Церковный хор стал регулярно ходить на спевки. Собирались обычно два раза в неделю по вечерам: зажигалась керосиновая лампа, и начинались распевные гласы... На улице давно уже никого не видно, гаснут окошки в избах, а в нём всё поют... Храм любил такие минуты; любил смотреть, как они потом расходятся по домам, каждый в свою сторону, всё ещё напевая что-то между спящих в лунном свете дворов... Отсюда ему хорошо был виден и берег напротив, особенно во время зимних катаний с гор, где нередко среди других выделялась и статная фигура князя, сажающего в салазки с сыновьями деревенских мальчишек...
Хорошо отдохнув, и побыв с семьёй, князь Щербатов возвращался в столицу, к управлению Императорским обществом сельского хозяйства, президентом которого был поставлен. В государстве шла работа - по всему управлению, по земствам и ведомствам... Но странно, общество, увлечённое такими европейскими идеями братства и равенства, всё больше расслаивалось и распадалось. В среде дворянских семей стало общим правилом проводить время заграницей, на лучших курортах и водах Европы. Отели Лазурного берега не пустовали ни дня, в отличие от Божьих храмов в России. Продолжался глубинный разлад. Происходило непоправимое: исполины, на которых впереди уже не было воздуха, уходили досрочно: умер в расцвете лет Александр III; ещё раньше, в 39 лет, ушёл Скобелев; будет убит Столыпин...

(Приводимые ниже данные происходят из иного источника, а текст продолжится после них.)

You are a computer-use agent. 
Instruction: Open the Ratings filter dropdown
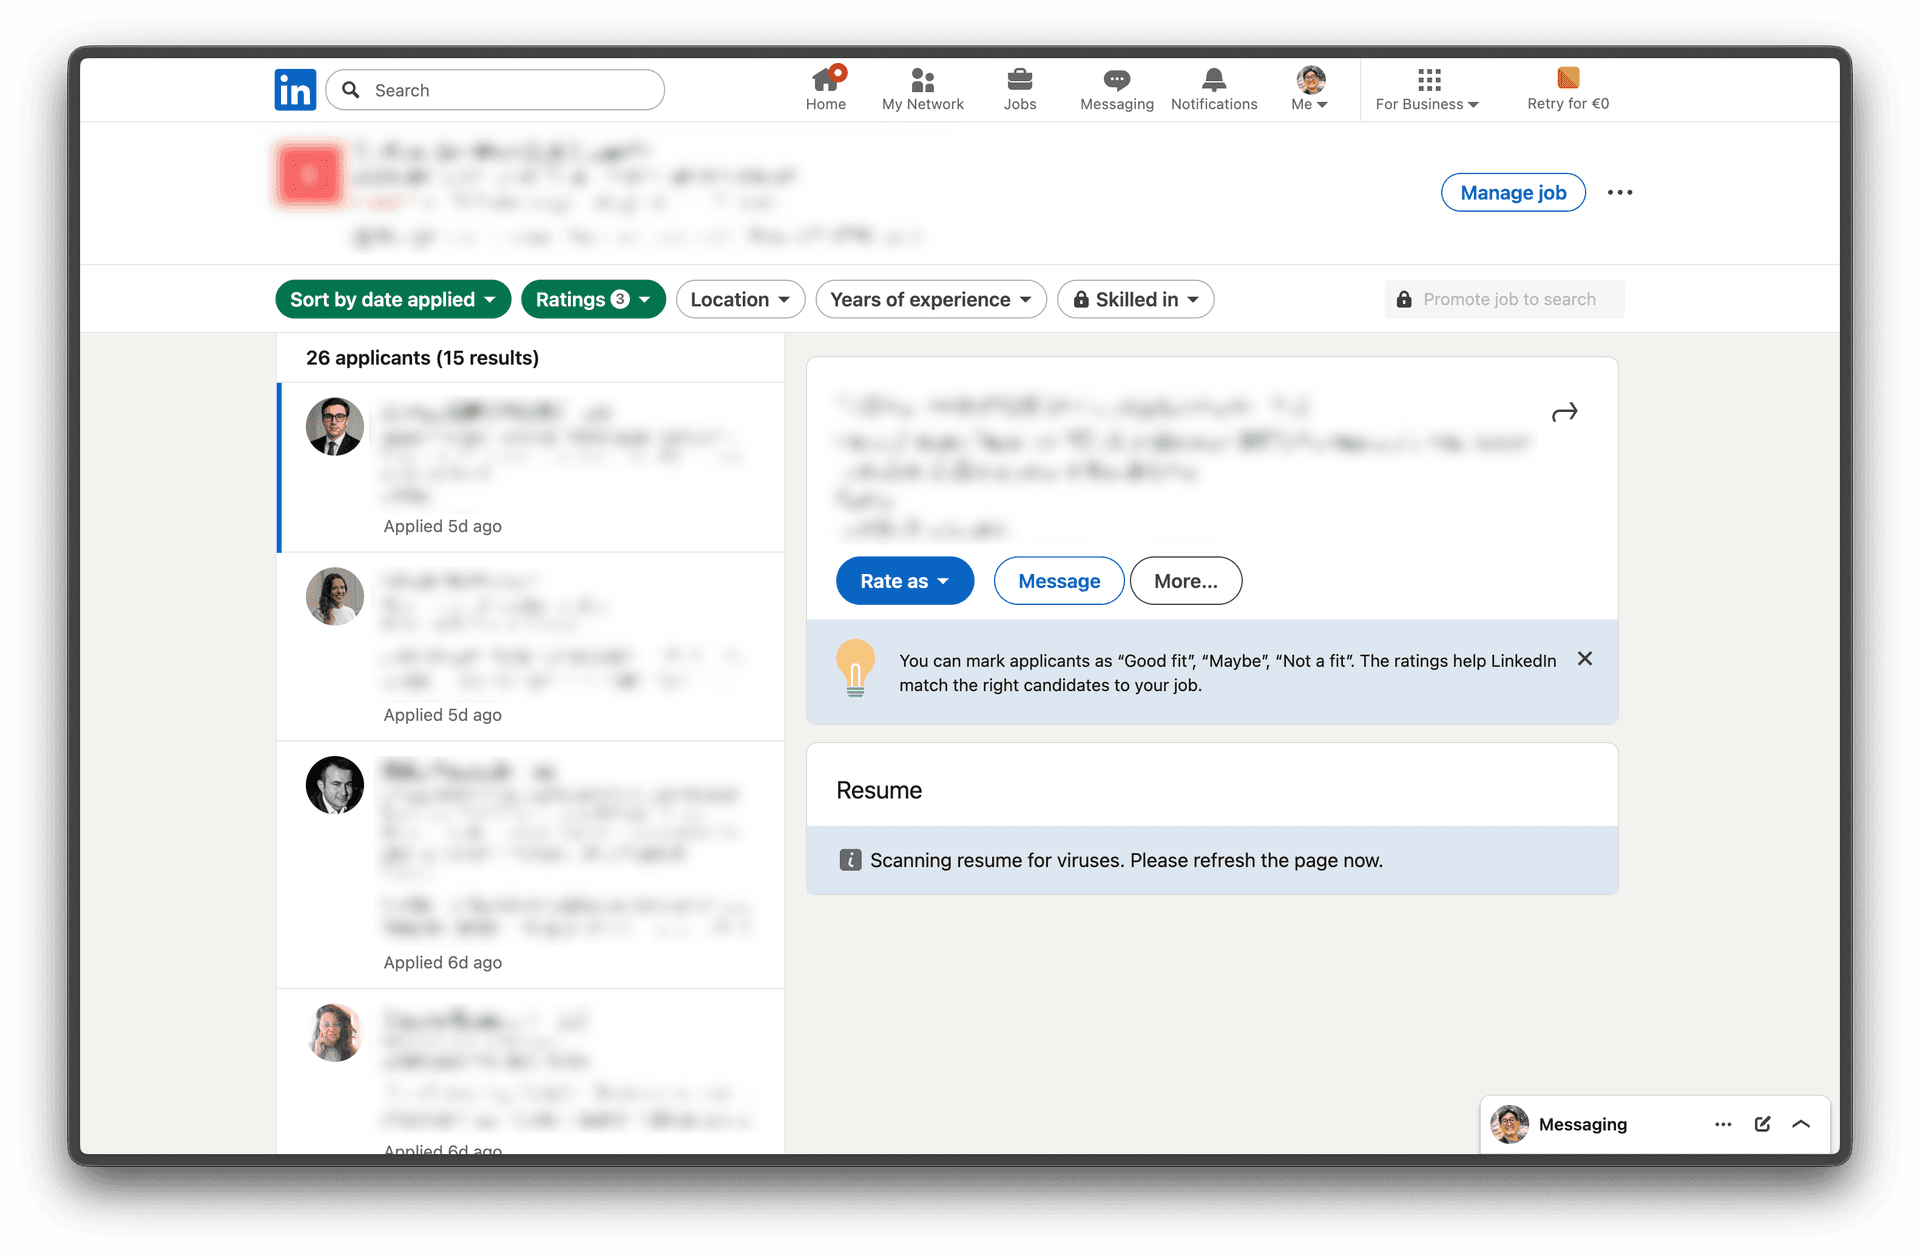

Россия вступала в XX век под терновым венцом императора Николая II - последнего, самого последнего русского государя, и святого мученика.
Пока стоял Храм, стояло и село. Васильевское жило своей накатанной русской жизнью, по природно-сакральному кругу: крестные ходы, молебны, покосы.... Зимы сменялись половодьями и черёмухой... Время ещё текло синевою летнего полдня, ещё всё казалось неизменным и вечным, как силуэт родного Храма, без которого невозможно было представить себе их села.
Храм обносило запахом трав, ветрами и птицами, снегами и ливнями... Он впускал в себя новых людей, кормил нищих с ладони паперти; держался в дни небывалого наводнения 1908 года; снова укрывал крестьян от пожара... В Пасхальные дни всё так же дрожал и светился в небесных токах неопалимою купиною...
В один из дней, на площади перед ним, бурлил говорливо крестьянский сход: обсуждали, что лучше построить на деньги князя - каменный мост или мельницу? Спорили до крика и жил, решили всё же: нужнее мельница.
Княгиня построила клуб, специально для сельских детишек, в нём устраивали Рождественские ёлки и праздники.
Пришёл - как грабитель из-за угла - 1914 год. Россия вступила в Первую Мировую войну. Князья Щербатовы передают свои средства на формирование санитарного поезда; отстраивают больницу для раненых; создают приюты для детей-сирот защитников Родины. Их открытого сердца хватает и на организацию реабилитационного центра, где инвалиды войны обучались бы ремеслу, позволявшему зарабатывать им на жизнь.
В последние годы князь заметно ослаб здоровьем, сказалось отдание многих трудов и сил, положенных на службе Отечеству, в том числе, хлопотливейшая изматывающая работа главноуполномоченным Красного Креста, - ещё со времён русско-японской войны.
Крестьяне называли его отцом, и он точно был им настоящий отец. Это видно по тому, как к нему относились простые люди, раз за разом, выбирая его своим церковным старостой, как ходили к нему за советом, как по сыновьи, слушались его; потому, с каким нетерпением ждали его ребятишки, - у него всегда хватало на них и ласковых слов, и конфет; потому, какие письма приходили ему с фронта от местных крестьян, от бывших раненых из санитарного поезда N 67, от многих и многих поставленных им на ноги больных людей, благодаривших его за посылки: кому - с тёплыми вещами и сапогами, кому - с деньгами, кому - с махоркой, лекарствами и бинтами... И почти во всех письмах просьбы к князю прислать свою фотокарточку.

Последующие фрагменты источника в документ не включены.